> As soon as the change propagated to our network, code execution in our FL1 proxy reached a bug in our rules module which led to the following LUA exception:
They really need to figure out a way to correlate global configuration changes to the errors they trigger as fast as possible.
> as part of this rollout, we identified an increase in errors in one of our internal tools which we use to test and improve new WAF rules
Warning signs like this are how you know that something might be wrong!
This is what jumped out at me as the biggest problem. A wild west deployment process is a valid (but questionable) business decision, but if you do that then you need smart people in place to troubleshoot and make quick rollback decisions.
Their timeline:
> 08:47: Configuration change deployed and propagated to the network
> 08:48: Change fully propagated
> 08:50: Automated alerts
> 09:11: Configuration change reverted and propagation start
> 09:12: Revert fully propagated, all traffic restored
2 minutes for their automated alerts to fire is terrible. For a system that is expected to have no downtime, they should have been alerted to the spike in 500 errors within seconds before the changes even fully propagated. Ideally the rollback would have been automated, but even if it is manual, the dude pressing the deploy button should have had realtime metrics on a second display with his finger hovering over the rollback button.
Ok, so they want to take the approach of roll forward instead of immediate rollback. Again, that's a valid approach, but you need to be prepared. At 08:48, they would have had tens of millions of "init.lua:314: attempt to index field 'execute'" messages being logged per second. Exact line of code. Not a complex issue.
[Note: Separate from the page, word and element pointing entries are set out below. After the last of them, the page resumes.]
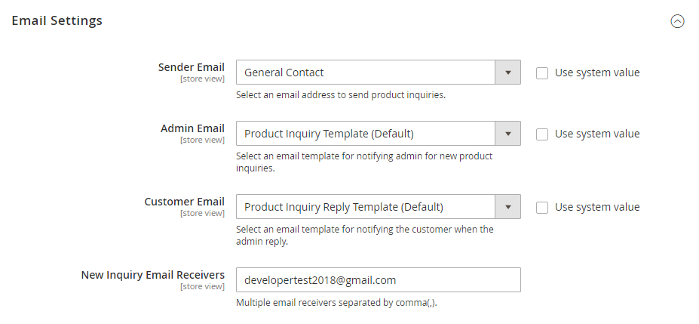699x324 pixels.
Task: Click Use system value text beside Admin Email
Action: (597, 134)
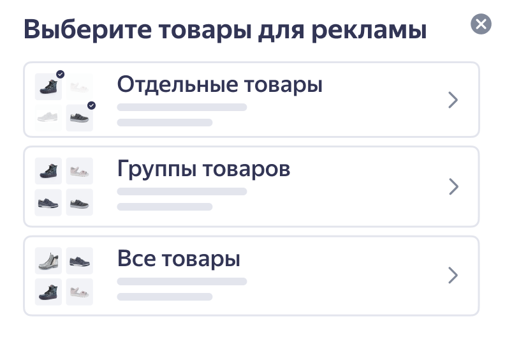Click the faded top-right shoe in Отдельные товары
Image resolution: width=505 pixels, height=337 pixels.
pyautogui.click(x=79, y=87)
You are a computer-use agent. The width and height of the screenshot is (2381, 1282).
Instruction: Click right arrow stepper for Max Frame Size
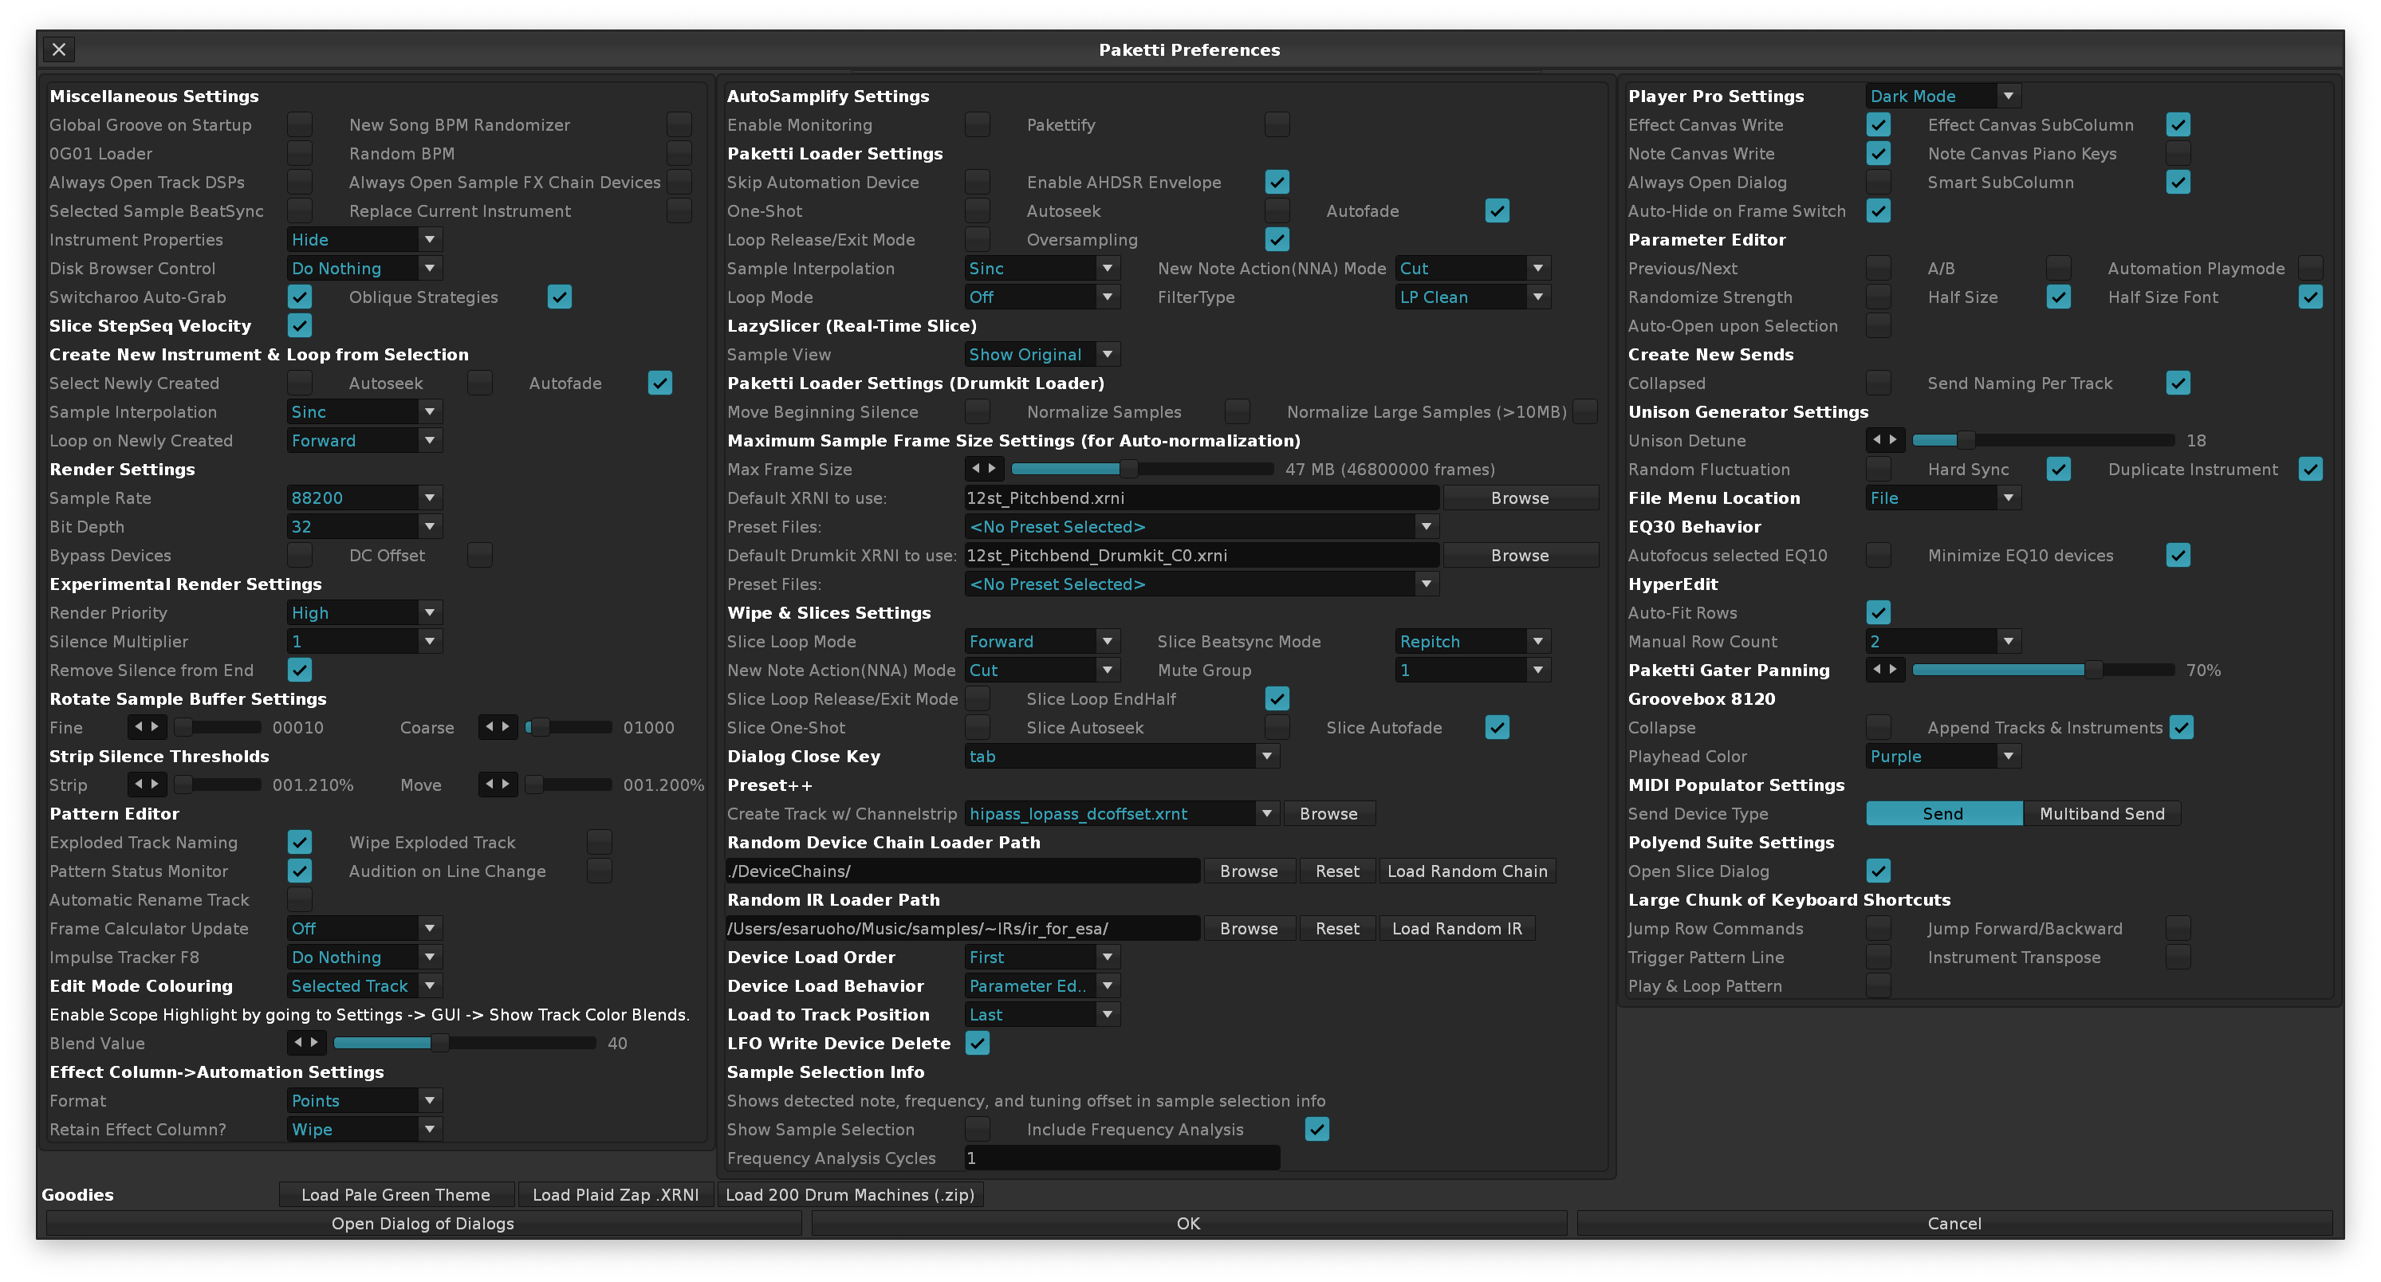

They should have had engineers reading that code and piecing this together by 08:49. The change you just deployed was to disable an "execute" rule. Put two and two together. Initiate rollback by 08:50.
How disconnected are the teams that do deployments vs the teams that understand the code? How many minutes were they scratching their butts wondering "what is init.lua"? Are they deploying while their best engineers are sleeping?
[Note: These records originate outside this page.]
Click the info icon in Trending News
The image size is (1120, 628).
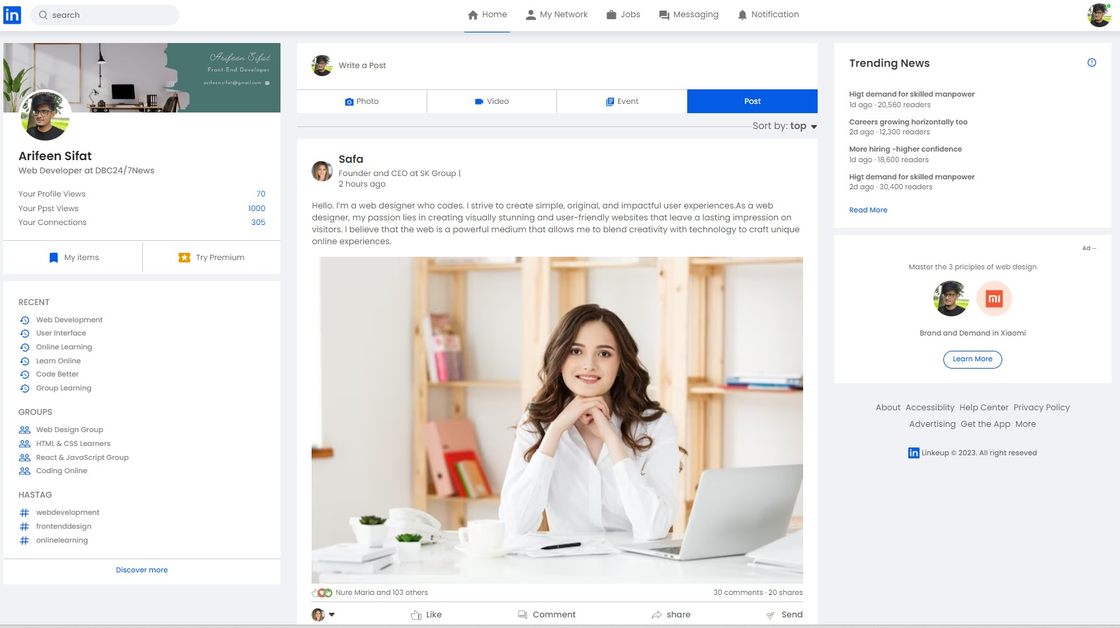click(1092, 63)
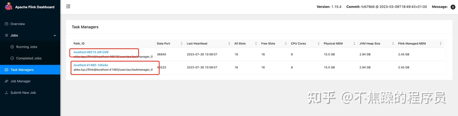
Task: Click the Completed Jobs checkmark icon
Action: click(12, 58)
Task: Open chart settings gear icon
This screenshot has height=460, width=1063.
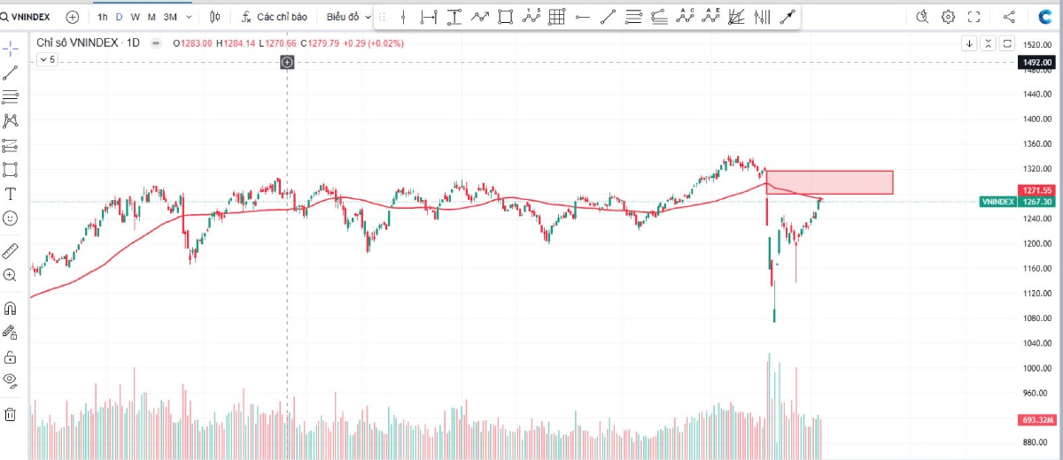Action: pos(948,17)
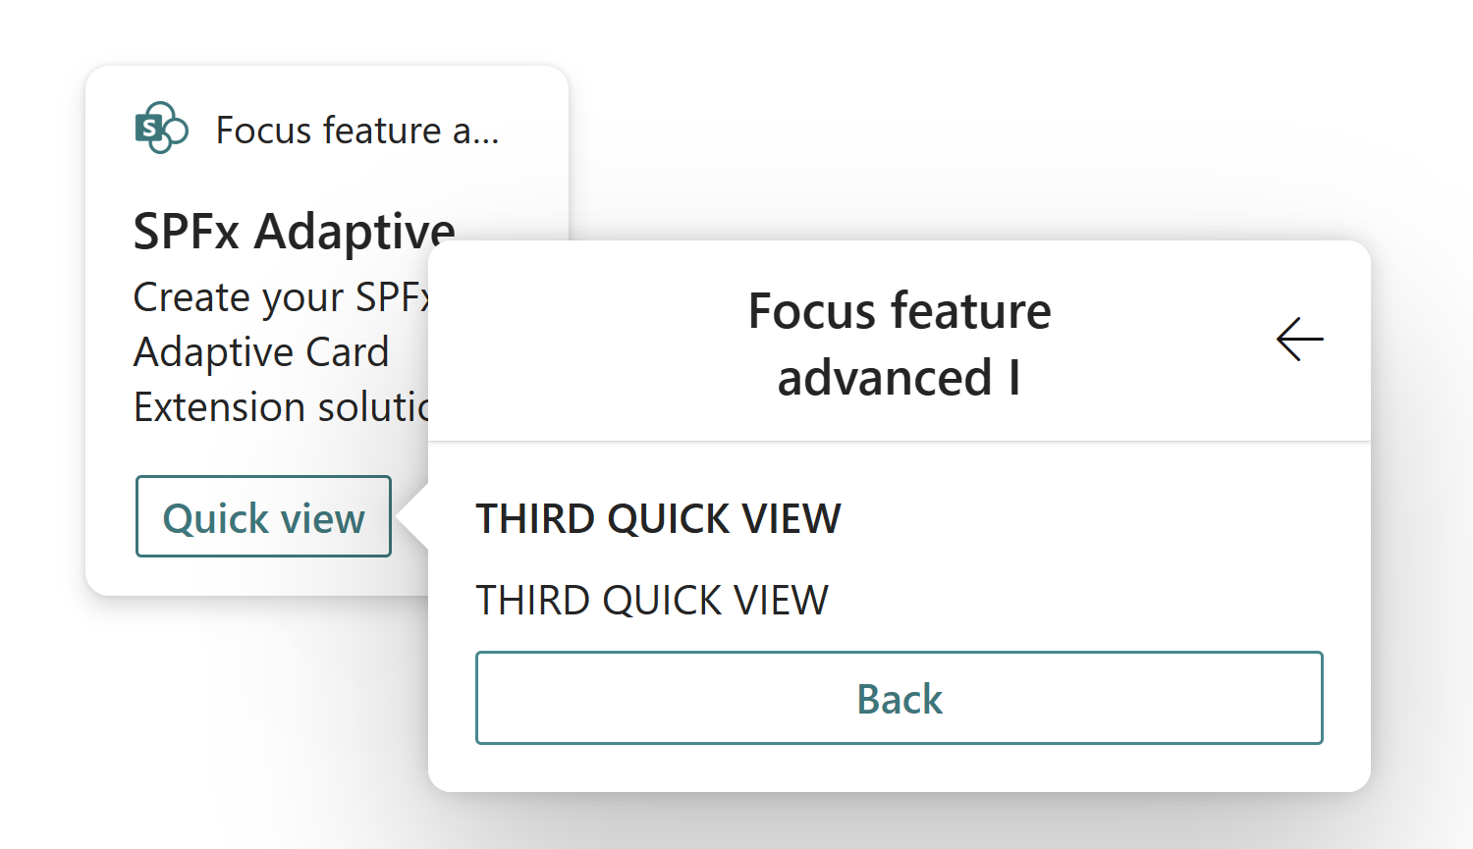Click blank page background to dismiss the quick view
This screenshot has width=1473, height=849.
pyautogui.click(x=982, y=118)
I take exception to that, to be honest. It's not desirable or ideal, but calling it "terrible" is a bit ... well, sorry to use the word ... entitled. For context, I have experience running a betting exchange. A system where it's common for a notable fraction of transactions in a medium-volume event to take place within a window of less than 30 seconds.
Vast majority of current monitoring systems are built on Prometheus. (Well okay, these days it's more likely something Prom-compatible but more reliable.) That implies collection via recurring scrapes. A supposedly "high" frequency online service monitoring system does a scrape every 30 seconds. Well known reliability engineering practices state that you need a minimum of two consecutive telemetry points to detect any given event - because we're talking about a distributed system and network is not a reliable transport. That in turn means that with near-perfect reliability the maximum time window before you can detect something failing is the time it takes to perform three scrapes: thing A might have failed a second after the last scrape, so two consecutive failures will show up only after a delay of just-a-hair-shy-of-three scraping cycle windows.
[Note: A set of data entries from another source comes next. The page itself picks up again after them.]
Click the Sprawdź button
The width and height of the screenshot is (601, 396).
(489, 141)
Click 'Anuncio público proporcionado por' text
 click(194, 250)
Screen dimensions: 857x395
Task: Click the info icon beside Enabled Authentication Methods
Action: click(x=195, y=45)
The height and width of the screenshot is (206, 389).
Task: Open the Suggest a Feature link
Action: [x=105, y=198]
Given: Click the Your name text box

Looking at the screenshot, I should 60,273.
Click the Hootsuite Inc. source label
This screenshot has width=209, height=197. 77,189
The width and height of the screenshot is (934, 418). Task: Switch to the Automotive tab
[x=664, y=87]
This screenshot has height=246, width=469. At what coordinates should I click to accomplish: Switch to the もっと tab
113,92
At Cloudflare's scale, I would not be surprised if they require three consecutive events to trigger an alert.
As for my history? The betting exchange monitoring was tuned to run scrapes at 10-second intervals. That still meant that the first an alert fired for something failing could have been effectively 30 seconds after the failures manifested.
Two minutes for something that does not run primarily financial transactions is a pretty decent alerting window.